Start of Block
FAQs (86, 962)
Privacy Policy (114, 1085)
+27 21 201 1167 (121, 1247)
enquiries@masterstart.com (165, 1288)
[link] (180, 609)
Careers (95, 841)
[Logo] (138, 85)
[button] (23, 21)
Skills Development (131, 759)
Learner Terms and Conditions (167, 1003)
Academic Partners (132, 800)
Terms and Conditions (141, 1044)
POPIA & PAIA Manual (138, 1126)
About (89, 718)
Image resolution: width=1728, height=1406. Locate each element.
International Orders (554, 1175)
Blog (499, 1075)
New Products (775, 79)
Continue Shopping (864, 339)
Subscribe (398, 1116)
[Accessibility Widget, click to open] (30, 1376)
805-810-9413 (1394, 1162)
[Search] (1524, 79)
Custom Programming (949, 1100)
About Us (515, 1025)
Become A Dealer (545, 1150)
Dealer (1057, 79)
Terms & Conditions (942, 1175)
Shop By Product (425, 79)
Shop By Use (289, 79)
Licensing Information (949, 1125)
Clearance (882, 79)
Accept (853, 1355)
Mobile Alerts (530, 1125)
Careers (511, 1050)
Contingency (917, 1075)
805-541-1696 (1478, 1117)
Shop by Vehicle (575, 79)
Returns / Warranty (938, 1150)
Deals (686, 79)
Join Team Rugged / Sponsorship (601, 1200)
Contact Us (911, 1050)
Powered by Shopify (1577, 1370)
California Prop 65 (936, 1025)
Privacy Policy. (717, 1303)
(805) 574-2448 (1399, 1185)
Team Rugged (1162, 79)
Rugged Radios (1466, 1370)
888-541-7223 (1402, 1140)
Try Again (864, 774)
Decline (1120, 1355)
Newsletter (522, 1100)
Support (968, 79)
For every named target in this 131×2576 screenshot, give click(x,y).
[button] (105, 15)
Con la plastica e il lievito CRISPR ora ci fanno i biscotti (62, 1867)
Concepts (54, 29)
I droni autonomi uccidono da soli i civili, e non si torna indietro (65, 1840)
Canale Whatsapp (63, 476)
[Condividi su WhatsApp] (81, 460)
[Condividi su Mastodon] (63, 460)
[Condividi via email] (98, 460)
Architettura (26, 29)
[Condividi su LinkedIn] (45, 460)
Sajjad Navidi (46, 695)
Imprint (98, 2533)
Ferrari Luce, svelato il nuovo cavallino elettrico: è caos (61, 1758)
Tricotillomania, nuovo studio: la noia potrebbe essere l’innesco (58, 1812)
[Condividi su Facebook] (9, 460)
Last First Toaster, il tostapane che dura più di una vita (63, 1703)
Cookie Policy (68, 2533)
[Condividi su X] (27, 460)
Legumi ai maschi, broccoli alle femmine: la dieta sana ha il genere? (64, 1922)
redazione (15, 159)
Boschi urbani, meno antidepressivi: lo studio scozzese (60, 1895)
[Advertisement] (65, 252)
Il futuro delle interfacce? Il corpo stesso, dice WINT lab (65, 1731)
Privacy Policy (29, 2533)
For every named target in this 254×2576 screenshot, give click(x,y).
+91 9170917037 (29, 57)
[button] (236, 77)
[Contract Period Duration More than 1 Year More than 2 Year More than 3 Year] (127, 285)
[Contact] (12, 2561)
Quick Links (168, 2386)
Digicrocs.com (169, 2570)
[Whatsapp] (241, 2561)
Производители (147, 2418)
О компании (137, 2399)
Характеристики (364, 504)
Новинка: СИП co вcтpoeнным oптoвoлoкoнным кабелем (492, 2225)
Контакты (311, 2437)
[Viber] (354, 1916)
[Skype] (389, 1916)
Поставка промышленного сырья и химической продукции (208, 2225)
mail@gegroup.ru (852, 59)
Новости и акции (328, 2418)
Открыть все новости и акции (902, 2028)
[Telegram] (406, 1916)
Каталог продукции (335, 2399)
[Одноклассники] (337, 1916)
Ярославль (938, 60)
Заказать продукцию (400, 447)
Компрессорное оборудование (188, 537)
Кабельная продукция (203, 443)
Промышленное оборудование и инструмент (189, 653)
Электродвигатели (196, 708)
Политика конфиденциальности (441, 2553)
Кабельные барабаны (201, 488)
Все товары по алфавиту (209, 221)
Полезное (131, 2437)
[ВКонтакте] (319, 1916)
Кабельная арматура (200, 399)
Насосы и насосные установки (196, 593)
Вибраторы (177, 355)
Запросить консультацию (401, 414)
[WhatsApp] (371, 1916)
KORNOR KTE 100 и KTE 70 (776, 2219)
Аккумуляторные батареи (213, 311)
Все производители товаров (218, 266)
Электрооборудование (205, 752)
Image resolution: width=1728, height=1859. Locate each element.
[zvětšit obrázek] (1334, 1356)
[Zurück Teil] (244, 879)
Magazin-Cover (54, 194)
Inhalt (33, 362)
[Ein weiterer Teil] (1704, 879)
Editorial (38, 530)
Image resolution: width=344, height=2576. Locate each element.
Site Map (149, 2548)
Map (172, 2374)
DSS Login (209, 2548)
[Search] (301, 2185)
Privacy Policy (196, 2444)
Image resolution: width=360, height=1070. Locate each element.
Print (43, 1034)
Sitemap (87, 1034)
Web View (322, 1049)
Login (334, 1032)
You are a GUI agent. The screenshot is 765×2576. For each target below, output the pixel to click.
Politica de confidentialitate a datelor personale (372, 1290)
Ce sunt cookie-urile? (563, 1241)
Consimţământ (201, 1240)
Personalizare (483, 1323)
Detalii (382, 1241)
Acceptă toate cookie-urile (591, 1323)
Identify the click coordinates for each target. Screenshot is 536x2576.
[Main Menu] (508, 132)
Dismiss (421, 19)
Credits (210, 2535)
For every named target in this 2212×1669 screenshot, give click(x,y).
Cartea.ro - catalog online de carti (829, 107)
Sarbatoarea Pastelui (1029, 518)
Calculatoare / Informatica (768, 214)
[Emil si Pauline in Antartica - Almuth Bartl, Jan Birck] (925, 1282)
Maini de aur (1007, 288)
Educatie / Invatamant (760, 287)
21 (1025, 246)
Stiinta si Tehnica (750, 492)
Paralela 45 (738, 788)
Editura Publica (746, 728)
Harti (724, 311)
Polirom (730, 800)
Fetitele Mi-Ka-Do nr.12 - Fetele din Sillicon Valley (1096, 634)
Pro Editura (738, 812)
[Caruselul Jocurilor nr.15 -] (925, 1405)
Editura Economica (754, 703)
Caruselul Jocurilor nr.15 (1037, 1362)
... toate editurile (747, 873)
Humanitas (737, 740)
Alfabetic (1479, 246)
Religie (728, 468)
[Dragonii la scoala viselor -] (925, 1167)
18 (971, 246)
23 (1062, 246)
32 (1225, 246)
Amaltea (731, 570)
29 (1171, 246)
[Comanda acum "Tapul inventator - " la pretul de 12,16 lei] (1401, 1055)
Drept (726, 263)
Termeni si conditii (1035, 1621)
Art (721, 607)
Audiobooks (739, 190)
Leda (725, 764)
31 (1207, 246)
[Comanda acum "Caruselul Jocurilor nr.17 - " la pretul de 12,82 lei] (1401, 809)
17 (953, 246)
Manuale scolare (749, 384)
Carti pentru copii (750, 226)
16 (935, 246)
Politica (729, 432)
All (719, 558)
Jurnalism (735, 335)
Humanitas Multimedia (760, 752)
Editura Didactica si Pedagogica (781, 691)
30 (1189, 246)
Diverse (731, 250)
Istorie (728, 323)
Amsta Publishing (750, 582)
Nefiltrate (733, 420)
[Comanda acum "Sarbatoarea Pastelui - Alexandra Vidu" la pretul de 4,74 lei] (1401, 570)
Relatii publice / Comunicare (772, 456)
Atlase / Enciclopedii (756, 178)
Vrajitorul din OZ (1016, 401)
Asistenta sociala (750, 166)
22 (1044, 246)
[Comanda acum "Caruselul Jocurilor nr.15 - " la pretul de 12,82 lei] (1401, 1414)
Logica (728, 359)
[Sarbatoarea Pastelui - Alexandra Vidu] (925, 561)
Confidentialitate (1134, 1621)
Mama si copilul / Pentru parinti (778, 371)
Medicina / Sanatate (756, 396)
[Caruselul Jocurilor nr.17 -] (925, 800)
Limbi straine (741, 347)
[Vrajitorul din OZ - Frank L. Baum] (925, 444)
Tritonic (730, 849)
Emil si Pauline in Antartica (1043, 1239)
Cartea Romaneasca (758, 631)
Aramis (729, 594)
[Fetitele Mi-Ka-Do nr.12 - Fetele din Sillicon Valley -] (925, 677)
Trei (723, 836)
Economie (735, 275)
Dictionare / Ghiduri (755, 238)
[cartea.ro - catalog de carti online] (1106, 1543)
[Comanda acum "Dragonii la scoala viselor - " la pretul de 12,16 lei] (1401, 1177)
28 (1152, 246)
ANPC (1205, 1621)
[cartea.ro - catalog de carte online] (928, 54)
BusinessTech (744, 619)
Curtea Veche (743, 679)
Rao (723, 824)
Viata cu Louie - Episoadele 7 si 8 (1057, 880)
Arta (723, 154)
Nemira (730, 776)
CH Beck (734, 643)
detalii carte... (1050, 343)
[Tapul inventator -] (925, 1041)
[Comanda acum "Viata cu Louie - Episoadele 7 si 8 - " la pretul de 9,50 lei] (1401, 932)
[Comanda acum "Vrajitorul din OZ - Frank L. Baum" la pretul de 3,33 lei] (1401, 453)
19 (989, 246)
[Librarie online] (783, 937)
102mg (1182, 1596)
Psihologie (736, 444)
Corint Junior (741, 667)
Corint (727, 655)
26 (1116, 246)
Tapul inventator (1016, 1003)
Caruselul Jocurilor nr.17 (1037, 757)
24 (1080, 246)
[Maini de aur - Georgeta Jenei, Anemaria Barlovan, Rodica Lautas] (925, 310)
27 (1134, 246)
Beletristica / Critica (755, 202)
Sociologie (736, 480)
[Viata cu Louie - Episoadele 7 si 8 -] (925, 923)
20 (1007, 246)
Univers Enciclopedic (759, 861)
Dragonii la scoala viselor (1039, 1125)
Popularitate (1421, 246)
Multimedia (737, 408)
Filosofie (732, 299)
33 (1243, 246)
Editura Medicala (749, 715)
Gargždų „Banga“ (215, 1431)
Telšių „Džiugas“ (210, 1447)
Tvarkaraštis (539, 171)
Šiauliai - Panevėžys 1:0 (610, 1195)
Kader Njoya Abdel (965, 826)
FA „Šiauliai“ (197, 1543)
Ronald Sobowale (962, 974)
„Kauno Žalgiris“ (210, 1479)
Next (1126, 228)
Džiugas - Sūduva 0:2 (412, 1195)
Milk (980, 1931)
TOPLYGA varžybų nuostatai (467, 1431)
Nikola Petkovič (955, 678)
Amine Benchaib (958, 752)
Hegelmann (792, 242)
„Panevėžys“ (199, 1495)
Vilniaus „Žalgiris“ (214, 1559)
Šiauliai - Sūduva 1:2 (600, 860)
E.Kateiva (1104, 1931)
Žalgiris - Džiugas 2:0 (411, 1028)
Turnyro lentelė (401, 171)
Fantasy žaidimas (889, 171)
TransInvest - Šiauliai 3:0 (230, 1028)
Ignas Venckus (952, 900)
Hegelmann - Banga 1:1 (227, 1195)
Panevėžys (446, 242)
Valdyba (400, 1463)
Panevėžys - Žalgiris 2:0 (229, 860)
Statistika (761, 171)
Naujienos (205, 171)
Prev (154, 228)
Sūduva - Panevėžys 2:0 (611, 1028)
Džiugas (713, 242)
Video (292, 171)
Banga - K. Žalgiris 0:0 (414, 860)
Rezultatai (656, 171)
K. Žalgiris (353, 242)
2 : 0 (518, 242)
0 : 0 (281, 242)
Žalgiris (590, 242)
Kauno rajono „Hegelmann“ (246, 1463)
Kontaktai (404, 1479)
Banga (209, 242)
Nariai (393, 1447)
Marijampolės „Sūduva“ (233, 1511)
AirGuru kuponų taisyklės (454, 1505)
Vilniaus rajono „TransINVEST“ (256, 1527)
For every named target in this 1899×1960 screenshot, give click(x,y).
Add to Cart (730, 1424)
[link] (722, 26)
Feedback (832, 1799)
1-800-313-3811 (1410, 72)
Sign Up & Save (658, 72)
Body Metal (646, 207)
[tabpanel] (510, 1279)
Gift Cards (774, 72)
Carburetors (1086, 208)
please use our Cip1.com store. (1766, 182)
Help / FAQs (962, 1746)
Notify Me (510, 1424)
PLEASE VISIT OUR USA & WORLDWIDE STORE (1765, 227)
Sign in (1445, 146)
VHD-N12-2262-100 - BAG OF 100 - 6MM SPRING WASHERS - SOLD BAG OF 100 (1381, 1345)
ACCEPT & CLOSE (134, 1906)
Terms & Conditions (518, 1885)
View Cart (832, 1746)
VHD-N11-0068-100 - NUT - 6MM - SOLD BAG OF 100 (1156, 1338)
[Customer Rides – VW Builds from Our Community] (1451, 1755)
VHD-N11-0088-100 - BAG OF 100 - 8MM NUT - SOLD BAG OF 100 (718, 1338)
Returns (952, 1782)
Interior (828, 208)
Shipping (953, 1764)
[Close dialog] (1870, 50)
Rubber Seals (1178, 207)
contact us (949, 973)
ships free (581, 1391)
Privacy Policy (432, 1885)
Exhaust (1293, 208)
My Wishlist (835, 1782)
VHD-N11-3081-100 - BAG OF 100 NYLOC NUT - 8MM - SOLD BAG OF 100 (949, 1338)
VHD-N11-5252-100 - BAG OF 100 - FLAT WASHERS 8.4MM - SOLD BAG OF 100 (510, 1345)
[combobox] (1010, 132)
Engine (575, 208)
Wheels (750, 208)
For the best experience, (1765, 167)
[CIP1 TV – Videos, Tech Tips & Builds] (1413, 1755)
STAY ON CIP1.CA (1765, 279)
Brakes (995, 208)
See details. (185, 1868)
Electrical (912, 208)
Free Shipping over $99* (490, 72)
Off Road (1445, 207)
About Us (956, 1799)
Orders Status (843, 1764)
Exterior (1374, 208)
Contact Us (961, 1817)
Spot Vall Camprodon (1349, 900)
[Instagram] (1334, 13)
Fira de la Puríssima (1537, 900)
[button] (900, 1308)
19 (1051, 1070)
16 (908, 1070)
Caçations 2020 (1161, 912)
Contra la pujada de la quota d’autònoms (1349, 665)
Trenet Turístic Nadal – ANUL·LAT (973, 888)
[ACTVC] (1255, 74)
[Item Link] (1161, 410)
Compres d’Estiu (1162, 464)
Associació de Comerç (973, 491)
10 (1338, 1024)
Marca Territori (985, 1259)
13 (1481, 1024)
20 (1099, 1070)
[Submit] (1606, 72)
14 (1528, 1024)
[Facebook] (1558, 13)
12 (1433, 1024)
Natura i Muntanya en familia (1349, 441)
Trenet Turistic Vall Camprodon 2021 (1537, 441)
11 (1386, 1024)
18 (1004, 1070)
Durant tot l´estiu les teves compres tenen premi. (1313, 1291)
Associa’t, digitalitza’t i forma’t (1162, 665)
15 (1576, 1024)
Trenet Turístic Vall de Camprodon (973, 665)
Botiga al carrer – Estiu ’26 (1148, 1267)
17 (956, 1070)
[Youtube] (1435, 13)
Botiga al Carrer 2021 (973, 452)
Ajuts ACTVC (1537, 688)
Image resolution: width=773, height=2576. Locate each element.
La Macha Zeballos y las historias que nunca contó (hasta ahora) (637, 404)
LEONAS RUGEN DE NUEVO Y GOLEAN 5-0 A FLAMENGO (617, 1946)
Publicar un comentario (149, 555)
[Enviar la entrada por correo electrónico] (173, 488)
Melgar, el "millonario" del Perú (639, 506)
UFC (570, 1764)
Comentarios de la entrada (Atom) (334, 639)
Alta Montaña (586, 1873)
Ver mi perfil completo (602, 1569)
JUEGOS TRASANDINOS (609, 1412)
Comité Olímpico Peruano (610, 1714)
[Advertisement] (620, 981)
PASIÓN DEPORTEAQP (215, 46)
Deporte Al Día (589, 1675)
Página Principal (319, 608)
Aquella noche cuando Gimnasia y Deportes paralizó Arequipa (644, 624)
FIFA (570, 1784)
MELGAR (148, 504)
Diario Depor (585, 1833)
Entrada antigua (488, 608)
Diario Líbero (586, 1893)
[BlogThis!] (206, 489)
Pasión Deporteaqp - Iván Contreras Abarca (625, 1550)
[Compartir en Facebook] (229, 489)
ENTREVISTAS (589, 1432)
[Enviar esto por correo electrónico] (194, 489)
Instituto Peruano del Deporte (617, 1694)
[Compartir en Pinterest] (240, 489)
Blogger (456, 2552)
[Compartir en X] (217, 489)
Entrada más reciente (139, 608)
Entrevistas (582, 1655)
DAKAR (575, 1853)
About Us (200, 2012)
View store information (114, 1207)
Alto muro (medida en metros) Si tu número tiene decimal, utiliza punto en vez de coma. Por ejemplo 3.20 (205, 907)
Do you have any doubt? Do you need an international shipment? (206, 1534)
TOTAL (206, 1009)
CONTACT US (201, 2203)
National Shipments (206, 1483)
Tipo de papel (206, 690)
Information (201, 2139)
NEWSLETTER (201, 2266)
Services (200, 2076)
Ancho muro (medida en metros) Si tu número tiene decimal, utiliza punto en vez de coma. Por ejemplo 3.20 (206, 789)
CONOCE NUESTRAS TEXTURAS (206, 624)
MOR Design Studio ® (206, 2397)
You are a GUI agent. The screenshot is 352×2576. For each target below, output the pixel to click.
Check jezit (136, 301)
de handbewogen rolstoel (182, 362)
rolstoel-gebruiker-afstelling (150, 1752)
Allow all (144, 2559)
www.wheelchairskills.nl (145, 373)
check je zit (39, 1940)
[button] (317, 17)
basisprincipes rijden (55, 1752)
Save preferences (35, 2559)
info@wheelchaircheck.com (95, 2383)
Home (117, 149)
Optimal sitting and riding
End of Block
* _About this task_:
Every line in the data above that contains the word "Botiga" counts; report how many there are and nothing more.

* _Result for this task_:
2